Prise illégale d'intérêt: le parquet requiert le renvoi en correctionnelle du sénateur Jean-Noël Guérini

Prise illégale d'intérêt: le parquet requiert le renvoi en correctionnelle du sénateur Jean-Noël Guérini
Jean-Noël Guérini à Marseille, le 2 avril 2015

AFP, publié le mercredi 19 juin 2019 à 17h13

Le parquet de Marseille a requis le renvoi devant la justice du sénateur (ex-PS) Jean-Noël Guérini, ancien président du département des Bouches-du-Rhône, pour "prise illégale d'intérêt" dans une enquête portant sur l'exploitation de décharges notamment par son frère Alexandre, a-t-on appris mercredi de source judiciaire.

Le parquet a aussi requis le renvoi devant le tribunal correctionnel de ce dernier, notamment pour recel de prise illégale d'intérêt, abus de confiance et blanchiment, de sa société SMA Environnement, ainsi que de 11 onze autres personnes.

Le procureur Xavier Tarabeux, dont les réquisitions ont été initialement révélées par le site Marsactu, a en revanche demandé l'abandon des poursuites dans plusieurs volets de ce vaste dossier, notamment celles visant les deux frères Guérini pour "association de malfaiteurs en vue de trafic d'influence".

Les demandes de poursuites à l'encontre de Jean-Noël Guerini, 68 ans, concernent la cession en juin 2006 d'un terrain à La Ciotat à la communauté d'agglomération de Garlaban-Huvaune-Sainte-Baume (GHB), "alors qu'il savait que cette cession allait profiter à son frère Alexandre Guerini, associé majoritaire de la SA SMA Environnement", écrit le procureur dans son réquisitoire.
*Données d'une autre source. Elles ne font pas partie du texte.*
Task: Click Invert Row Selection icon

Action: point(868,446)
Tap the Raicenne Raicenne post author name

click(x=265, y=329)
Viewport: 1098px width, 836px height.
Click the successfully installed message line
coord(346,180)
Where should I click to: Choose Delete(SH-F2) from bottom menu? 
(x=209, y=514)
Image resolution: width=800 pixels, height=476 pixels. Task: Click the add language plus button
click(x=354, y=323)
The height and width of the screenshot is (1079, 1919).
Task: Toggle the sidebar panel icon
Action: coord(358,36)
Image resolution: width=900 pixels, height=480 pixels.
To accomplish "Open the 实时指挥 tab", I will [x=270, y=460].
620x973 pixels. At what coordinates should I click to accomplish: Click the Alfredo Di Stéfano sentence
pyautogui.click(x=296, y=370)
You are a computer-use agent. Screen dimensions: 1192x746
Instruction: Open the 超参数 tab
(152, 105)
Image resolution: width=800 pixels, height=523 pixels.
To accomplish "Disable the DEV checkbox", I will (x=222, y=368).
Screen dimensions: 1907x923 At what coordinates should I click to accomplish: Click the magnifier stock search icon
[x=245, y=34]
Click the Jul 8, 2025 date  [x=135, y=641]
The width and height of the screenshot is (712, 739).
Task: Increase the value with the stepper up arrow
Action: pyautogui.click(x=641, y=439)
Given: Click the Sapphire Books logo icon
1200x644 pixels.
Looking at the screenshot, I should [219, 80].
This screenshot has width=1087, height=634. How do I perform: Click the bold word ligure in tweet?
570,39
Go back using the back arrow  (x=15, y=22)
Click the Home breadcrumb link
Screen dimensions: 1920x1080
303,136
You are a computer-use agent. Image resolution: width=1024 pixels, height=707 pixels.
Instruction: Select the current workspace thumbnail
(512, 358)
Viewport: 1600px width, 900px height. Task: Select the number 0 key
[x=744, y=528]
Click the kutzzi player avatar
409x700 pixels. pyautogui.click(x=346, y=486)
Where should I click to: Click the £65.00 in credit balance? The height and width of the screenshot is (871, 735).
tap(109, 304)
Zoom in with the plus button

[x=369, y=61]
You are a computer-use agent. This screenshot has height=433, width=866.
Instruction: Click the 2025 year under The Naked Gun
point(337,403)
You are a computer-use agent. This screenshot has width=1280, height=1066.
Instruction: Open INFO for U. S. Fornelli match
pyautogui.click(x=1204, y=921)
Concernant Alexandre Guérini, 62 ans, le parquet lui reproche notamment d'avoir en tant que gérant de SMA Environnement "détourné" le centre de stockage de déchets ultimes dédié aux seuls déchets gérés par la communauté urbaine de Marseille Provence Métropole, en "accueillant et enfouissant des déchets apportés sur ce site par et pour le compte d'entreprises privées et non de ces collectivités", moyennant une facturation, poursuit le document de 624 pages.

Jean-Noël Guérini avait été relaxé en décembre 2014 par le tribunal correctionnel de Marseille dans une affaire de détournements de fonds publics concernant le licenciement d'un de ses anciens collaborateurs. Il reste en revanche mis en examen dans un autre vaste dossier concernant l'attribution de marchés publics.